EXERCISE INSTRUCTIONS: Leave out the pictures and copy the remaining records exactly.

Extracted records:
◇ ◇ ◇ ◇ ◇
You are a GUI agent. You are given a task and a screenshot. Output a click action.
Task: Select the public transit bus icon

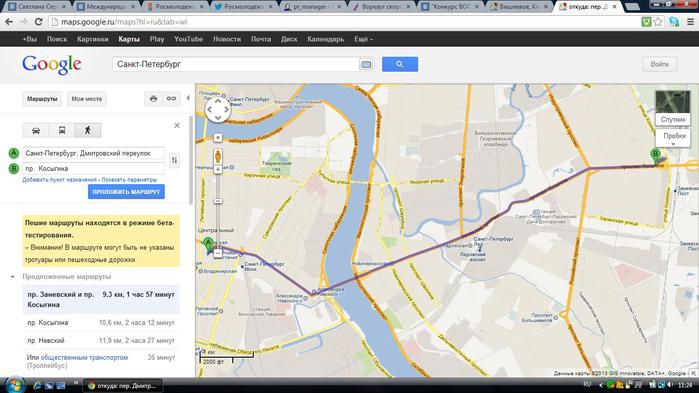click(62, 130)
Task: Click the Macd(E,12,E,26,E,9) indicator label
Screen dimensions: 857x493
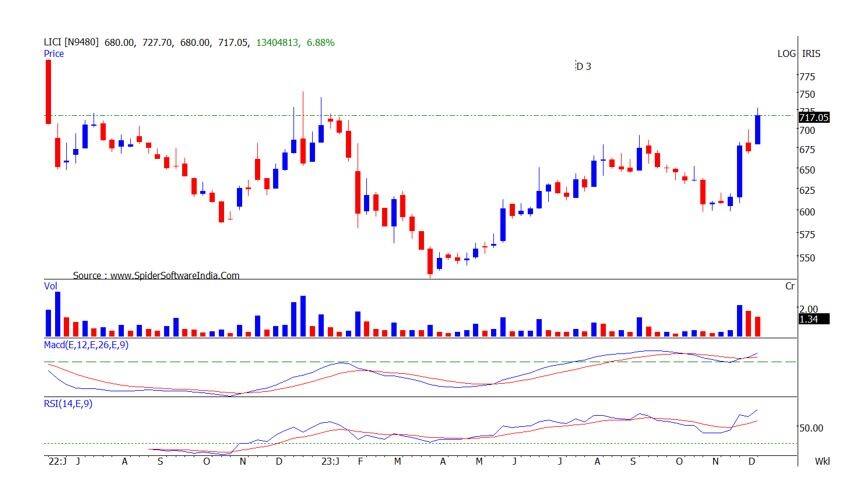Action: click(x=86, y=344)
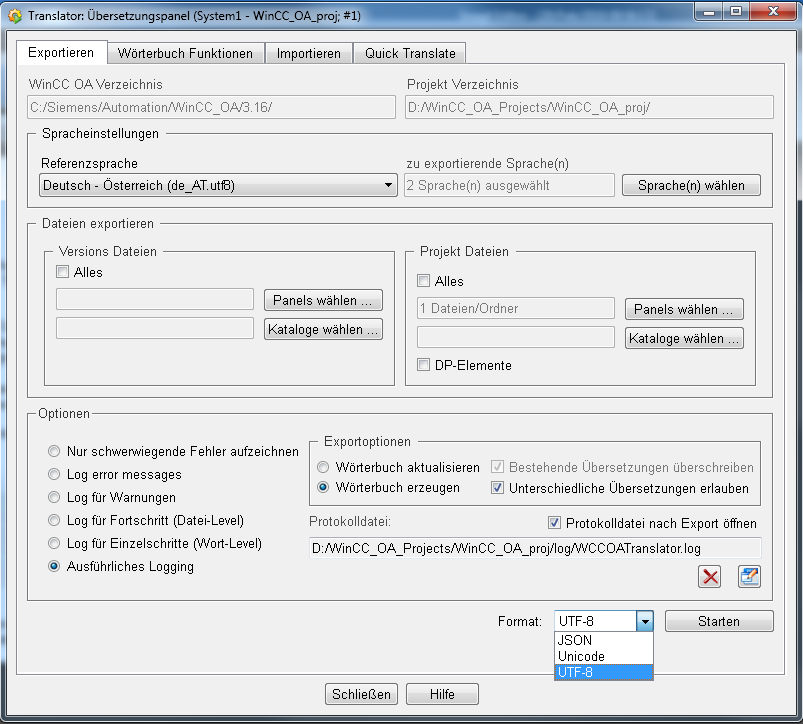Image resolution: width=803 pixels, height=724 pixels.
Task: Click the Protokolldatei path input field
Action: tap(535, 547)
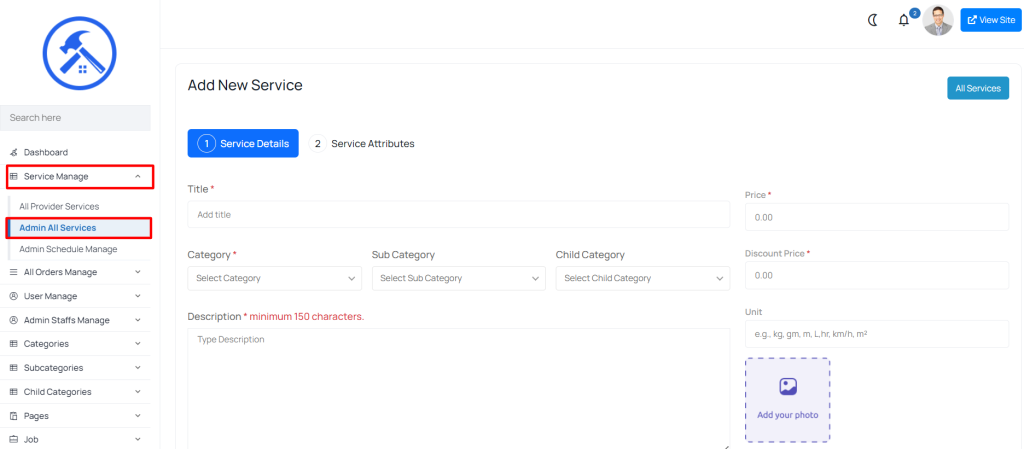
◇ ◇ ◇ ◇ ◇
ANSWER BOX:
You are a GUI agent. You are given a task and a screenshot. Output a click action.
Task: Select the public transit bus icon

click(62, 130)
Task: Click the Macd(E,12,E,26,E,9) indicator label
Screen dimensions: 857x493
Action: click(x=86, y=344)
Image resolution: width=803 pixels, height=724 pixels.
Task: Click the Protokolldatei path input field
Action: tap(535, 547)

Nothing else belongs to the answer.